(Rows of pointing data)
[start]
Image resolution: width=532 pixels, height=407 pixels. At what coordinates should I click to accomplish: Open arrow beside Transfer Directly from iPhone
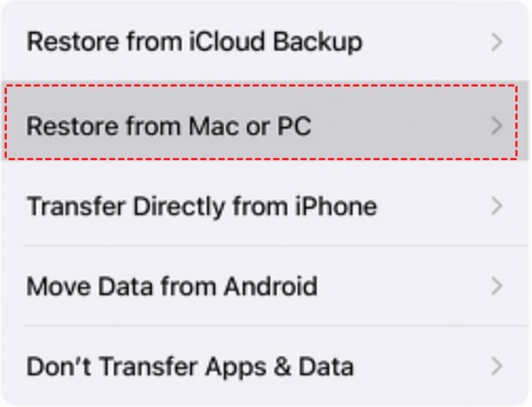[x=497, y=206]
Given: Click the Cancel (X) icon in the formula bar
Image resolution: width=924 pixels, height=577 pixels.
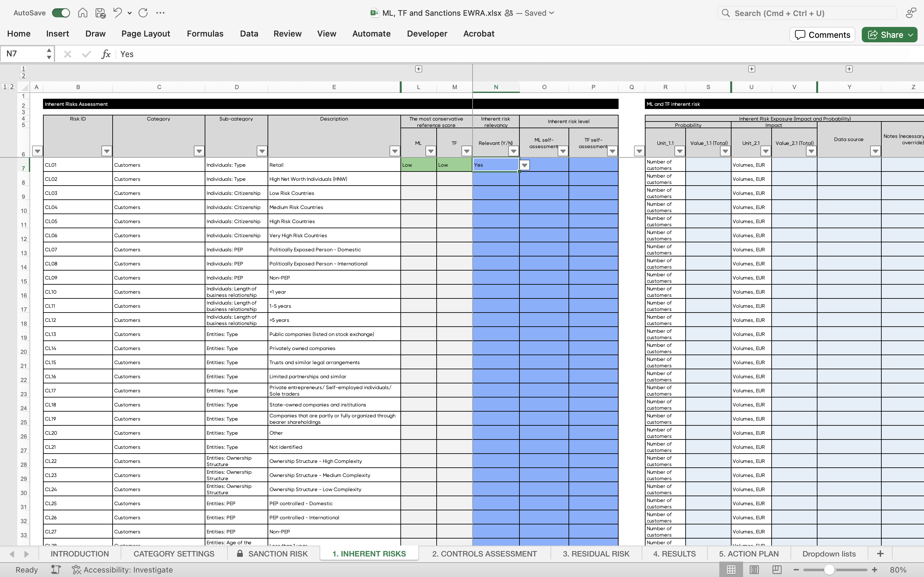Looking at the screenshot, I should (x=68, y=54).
[end]
REQUIRED TASK:
Update the records above by changing each "Image resolution" to "Screen resolution" and leaving every other part as it stands. Omit the pictures from your output.

ANSWER TO THE TASK:
Screen resolution: width=532 pixels, height=407 pixels. At what coordinates should I click to accomplish: Open arrow beside Transfer Directly from iPhone
[x=497, y=206]
Given: Click the Cancel (X) icon in the formula bar
Screen resolution: width=924 pixels, height=577 pixels.
Looking at the screenshot, I should (x=68, y=54).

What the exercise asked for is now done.